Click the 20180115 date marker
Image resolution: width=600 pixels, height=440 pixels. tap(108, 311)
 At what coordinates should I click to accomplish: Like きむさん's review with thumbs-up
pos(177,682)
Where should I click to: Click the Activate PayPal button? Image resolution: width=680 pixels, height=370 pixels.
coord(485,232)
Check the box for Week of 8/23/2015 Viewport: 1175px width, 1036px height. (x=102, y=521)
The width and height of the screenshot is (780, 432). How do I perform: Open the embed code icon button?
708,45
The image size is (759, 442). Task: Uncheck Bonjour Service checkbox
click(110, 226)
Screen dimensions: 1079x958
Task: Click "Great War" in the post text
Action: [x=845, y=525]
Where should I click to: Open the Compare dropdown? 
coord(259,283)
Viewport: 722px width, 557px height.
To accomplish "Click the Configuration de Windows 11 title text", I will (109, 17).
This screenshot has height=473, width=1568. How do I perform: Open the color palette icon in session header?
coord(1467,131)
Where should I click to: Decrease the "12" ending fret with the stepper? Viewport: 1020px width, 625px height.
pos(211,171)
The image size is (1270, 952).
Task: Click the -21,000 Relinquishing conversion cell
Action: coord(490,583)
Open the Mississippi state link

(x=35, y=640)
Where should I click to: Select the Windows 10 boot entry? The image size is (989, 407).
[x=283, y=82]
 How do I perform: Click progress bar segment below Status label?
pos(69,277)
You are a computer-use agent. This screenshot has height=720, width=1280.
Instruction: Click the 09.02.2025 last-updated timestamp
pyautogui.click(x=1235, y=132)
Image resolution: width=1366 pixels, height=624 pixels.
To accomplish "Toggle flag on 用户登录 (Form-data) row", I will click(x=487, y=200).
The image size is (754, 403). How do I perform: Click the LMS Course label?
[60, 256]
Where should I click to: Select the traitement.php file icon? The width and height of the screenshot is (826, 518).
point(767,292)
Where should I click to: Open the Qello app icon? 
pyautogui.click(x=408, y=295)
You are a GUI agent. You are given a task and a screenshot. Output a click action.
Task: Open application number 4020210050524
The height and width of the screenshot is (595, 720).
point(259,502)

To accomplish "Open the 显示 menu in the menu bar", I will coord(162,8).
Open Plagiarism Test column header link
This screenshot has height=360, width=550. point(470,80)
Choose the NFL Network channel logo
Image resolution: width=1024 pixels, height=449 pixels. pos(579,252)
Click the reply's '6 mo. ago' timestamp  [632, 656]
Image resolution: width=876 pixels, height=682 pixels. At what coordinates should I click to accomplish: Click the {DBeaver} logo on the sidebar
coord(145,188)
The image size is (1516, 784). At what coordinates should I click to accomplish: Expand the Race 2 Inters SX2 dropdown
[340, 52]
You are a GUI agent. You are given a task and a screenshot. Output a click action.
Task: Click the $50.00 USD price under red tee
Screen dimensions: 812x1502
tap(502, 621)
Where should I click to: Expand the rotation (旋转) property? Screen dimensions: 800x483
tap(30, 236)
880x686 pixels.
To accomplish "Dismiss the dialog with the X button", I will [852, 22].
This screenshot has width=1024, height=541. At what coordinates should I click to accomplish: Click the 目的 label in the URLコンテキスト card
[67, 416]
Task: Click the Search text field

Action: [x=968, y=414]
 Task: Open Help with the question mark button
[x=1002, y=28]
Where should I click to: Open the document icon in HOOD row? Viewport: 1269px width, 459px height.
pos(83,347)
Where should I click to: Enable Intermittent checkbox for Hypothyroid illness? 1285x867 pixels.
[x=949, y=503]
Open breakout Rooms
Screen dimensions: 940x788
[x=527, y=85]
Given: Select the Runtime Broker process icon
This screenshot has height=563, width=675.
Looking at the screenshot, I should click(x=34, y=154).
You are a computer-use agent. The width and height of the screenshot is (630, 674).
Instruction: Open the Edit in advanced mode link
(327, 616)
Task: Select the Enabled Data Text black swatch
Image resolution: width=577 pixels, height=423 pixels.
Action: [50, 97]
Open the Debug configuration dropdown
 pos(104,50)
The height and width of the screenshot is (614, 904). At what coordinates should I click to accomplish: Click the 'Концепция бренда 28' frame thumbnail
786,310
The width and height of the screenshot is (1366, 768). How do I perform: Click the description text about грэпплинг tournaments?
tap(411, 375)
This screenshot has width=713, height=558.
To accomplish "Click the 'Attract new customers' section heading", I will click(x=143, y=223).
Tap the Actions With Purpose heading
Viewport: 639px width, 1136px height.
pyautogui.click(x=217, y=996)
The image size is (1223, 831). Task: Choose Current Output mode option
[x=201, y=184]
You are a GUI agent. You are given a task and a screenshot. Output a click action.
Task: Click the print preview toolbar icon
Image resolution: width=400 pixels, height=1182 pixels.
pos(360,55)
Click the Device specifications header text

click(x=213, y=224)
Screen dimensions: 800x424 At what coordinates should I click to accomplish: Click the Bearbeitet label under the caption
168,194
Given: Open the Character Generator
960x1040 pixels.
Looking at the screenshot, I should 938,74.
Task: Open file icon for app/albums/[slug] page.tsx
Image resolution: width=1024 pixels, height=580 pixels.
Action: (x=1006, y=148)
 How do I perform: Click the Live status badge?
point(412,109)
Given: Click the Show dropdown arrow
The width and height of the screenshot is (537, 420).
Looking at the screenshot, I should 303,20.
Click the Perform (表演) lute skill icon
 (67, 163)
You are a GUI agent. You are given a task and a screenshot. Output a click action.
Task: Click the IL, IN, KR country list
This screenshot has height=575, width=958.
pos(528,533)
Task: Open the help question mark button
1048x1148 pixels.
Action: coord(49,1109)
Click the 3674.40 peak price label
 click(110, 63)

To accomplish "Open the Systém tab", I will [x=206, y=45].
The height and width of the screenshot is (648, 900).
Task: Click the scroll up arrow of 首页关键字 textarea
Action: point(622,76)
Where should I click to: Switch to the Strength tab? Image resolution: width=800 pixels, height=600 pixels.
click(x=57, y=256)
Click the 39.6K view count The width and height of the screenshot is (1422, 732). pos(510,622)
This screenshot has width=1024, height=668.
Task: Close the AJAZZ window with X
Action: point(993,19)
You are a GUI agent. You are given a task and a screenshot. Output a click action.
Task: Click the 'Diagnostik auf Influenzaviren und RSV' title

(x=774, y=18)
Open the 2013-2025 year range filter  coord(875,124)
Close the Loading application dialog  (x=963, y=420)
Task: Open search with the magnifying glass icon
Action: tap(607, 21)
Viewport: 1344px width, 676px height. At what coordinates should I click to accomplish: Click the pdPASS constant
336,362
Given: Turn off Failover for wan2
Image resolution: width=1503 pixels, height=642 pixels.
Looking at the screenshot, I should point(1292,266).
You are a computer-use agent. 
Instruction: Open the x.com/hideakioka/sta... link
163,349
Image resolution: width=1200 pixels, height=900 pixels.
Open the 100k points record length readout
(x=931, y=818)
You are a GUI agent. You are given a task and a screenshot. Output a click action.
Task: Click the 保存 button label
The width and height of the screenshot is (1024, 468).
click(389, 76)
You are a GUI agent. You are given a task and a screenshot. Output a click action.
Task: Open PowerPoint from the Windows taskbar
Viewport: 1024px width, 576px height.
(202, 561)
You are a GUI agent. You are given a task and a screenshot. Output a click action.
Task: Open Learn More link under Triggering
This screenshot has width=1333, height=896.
:::::
→ **Goal of the exercise**
All of the material above needs to be output exactly, with no line left out.

→ **Result**
Click the 20180115 date marker
Image resolution: width=600 pixels, height=440 pixels. tap(108, 311)
 At what coordinates should I click to accomplish: Like きむさん's review with thumbs-up
pos(177,682)
Where should I click to: Click the Activate PayPal button? Image resolution: width=680 pixels, height=370 pixels.
coord(485,232)
Check the box for Week of 8/23/2015 Viewport: 1175px width, 1036px height. (x=102, y=521)
The width and height of the screenshot is (780, 432). How do I perform: Open the embed code icon button?
708,45
The image size is (759, 442). Task: Uncheck Bonjour Service checkbox
click(110, 226)
Screen dimensions: 1079x958
Task: Click "Great War" in the post text
Action: [x=845, y=525]
Where should I click to: Open the Compare dropdown? 
coord(259,283)
Viewport: 722px width, 557px height.
To accomplish "Click the Configuration de Windows 11 title text", I will (109, 17).
This screenshot has height=473, width=1568. How do I perform: Open the color palette icon in session header?
coord(1467,131)
Where should I click to: Decrease the "12" ending fret with the stepper? Viewport: 1020px width, 625px height.
pos(211,171)
The image size is (1270, 952).
Task: Click the -21,000 Relinquishing conversion cell
Action: coord(490,583)
Open the Mississippi state link

(x=35, y=640)
Where should I click to: Select the Windows 10 boot entry? The image size is (989, 407).
[x=283, y=82]
 How do I perform: Click progress bar segment below Status label?
pos(69,277)
You are a computer-use agent. This screenshot has height=720, width=1280.
Instruction: Click the 09.02.2025 last-updated timestamp
pyautogui.click(x=1235, y=132)
Image resolution: width=1366 pixels, height=624 pixels.
To accomplish "Toggle flag on 用户登录 (Form-data) row", I will click(x=487, y=200).
The image size is (754, 403). How do I perform: Click the LMS Course label?
[60, 256]
Where should I click to: Select the traitement.php file icon? The width and height of the screenshot is (826, 518).
point(767,292)
Where should I click to: Open the Qello app icon? 
pyautogui.click(x=408, y=295)
You are a GUI agent. You are given a task and a screenshot. Output a click action.
Task: Open application number 4020210050524
The height and width of the screenshot is (595, 720).
point(259,502)

To accomplish "Open the 显示 menu in the menu bar", I will coord(162,8).
Open Plagiarism Test column header link
This screenshot has height=360, width=550. point(470,80)
Choose the NFL Network channel logo
Image resolution: width=1024 pixels, height=449 pixels. pos(579,252)
Click the reply's '6 mo. ago' timestamp  [632, 656]
Image resolution: width=876 pixels, height=682 pixels. At what coordinates should I click to accomplish: Click the {DBeaver} logo on the sidebar
coord(145,188)
The image size is (1516, 784). At what coordinates should I click to accomplish: Expand the Race 2 Inters SX2 dropdown
[340, 52]
You are a GUI agent. You are given a task and a screenshot. Output a click action.
Task: Click the $50.00 USD price under red tee
Screen dimensions: 812x1502
tap(502, 621)
Where should I click to: Expand the rotation (旋转) property? Screen dimensions: 800x483
tap(30, 236)
880x686 pixels.
To accomplish "Dismiss the dialog with the X button", I will [852, 22].
This screenshot has width=1024, height=541. At what coordinates should I click to accomplish: Click the 目的 label in the URLコンテキスト card
[67, 416]
Task: Click the Search text field

Action: [x=968, y=414]
 Task: Open Help with the question mark button
[x=1002, y=28]
Where should I click to: Open the document icon in HOOD row? Viewport: 1269px width, 459px height.
pos(83,347)
Where should I click to: Enable Intermittent checkbox for Hypothyroid illness? 1285x867 pixels.
[x=949, y=503]
Open breakout Rooms
Screen dimensions: 940x788
[x=527, y=85]
Given: Select the Runtime Broker process icon
This screenshot has height=563, width=675.
Looking at the screenshot, I should click(x=34, y=154).
You are a computer-use agent. The width and height of the screenshot is (630, 674).
Instruction: Open the Edit in advanced mode link
(327, 616)
Task: Select the Enabled Data Text black swatch
Image resolution: width=577 pixels, height=423 pixels.
Action: [50, 97]
Open the Debug configuration dropdown
 pos(104,50)
The height and width of the screenshot is (614, 904). At what coordinates should I click to accomplish: Click the 'Концепция бренда 28' frame thumbnail
786,310
The width and height of the screenshot is (1366, 768). How do I perform: Click the description text about грэпплинг tournaments?
tap(411, 375)
This screenshot has width=713, height=558.
To accomplish "Click the 'Attract new customers' section heading", I will click(x=143, y=223).
Tap the Actions With Purpose heading
Viewport: 639px width, 1136px height.
pyautogui.click(x=217, y=996)
The image size is (1223, 831). Task: Choose Current Output mode option
[x=201, y=184]
You are a GUI agent. You are given a task and a screenshot. Output a click action.
Task: Click the print preview toolbar icon
Image resolution: width=400 pixels, height=1182 pixels.
pos(360,55)
Click the Device specifications header text

click(x=213, y=224)
Screen dimensions: 800x424 At what coordinates should I click to accomplish: Click the Bearbeitet label under the caption
168,194
Given: Open the Character Generator
960x1040 pixels.
Looking at the screenshot, I should 938,74.
Task: Open file icon for app/albums/[slug] page.tsx
Image resolution: width=1024 pixels, height=580 pixels.
Action: (x=1006, y=148)
 How do I perform: Click the Live status badge?
point(412,109)
Given: Click the Show dropdown arrow
The width and height of the screenshot is (537, 420).
Looking at the screenshot, I should 303,20.
Click the Perform (表演) lute skill icon
 (67, 163)
You are a GUI agent. You are given a task and a screenshot. Output a click action.
Task: Click the IL, IN, KR country list
This screenshot has height=575, width=958.
pos(528,533)
Task: Open the help question mark button
1048x1148 pixels.
Action: coord(49,1109)
Click the 3674.40 peak price label
 click(110, 63)

To accomplish "Open the Systém tab", I will [x=206, y=45].
The height and width of the screenshot is (648, 900).
Task: Click the scroll up arrow of 首页关键字 textarea
Action: point(622,76)
Where should I click to: Switch to the Strength tab? Image resolution: width=800 pixels, height=600 pixels.
click(x=57, y=256)
Click the 39.6K view count The width and height of the screenshot is (1422, 732). pos(510,622)
This screenshot has width=1024, height=668.
Task: Close the AJAZZ window with X
Action: point(993,19)
You are a GUI agent. You are given a task and a screenshot. Output a click action.
Task: Click the 'Diagnostik auf Influenzaviren und RSV' title

(x=774, y=18)
Open the 2013-2025 year range filter  coord(875,124)
Close the Loading application dialog  (x=963, y=420)
Task: Open search with the magnifying glass icon
Action: tap(607, 21)
Viewport: 1344px width, 676px height. At what coordinates should I click to accomplish: Click the pdPASS constant
336,362
Given: Turn off Failover for wan2
Image resolution: width=1503 pixels, height=642 pixels.
Looking at the screenshot, I should point(1292,266).
You are a computer-use agent. 
Instruction: Open the x.com/hideakioka/sta... link
163,349
Image resolution: width=1200 pixels, height=900 pixels.
Open the 100k points record length readout
(x=931, y=818)
You are a GUI agent. You are given a task and a screenshot. Output a click action.
Task: Click the 保存 button label
The width and height of the screenshot is (1024, 468).
click(389, 76)
You are a GUI agent. You are given a task and a screenshot. Output a click action.
Task: Open PowerPoint from the Windows taskbar
Viewport: 1024px width, 576px height.
(202, 561)
You are a GUI agent. You are given a task and a screenshot. Output a click action.
Task: Open Learn More link under Triggering
This screenshot has width=1333, height=896.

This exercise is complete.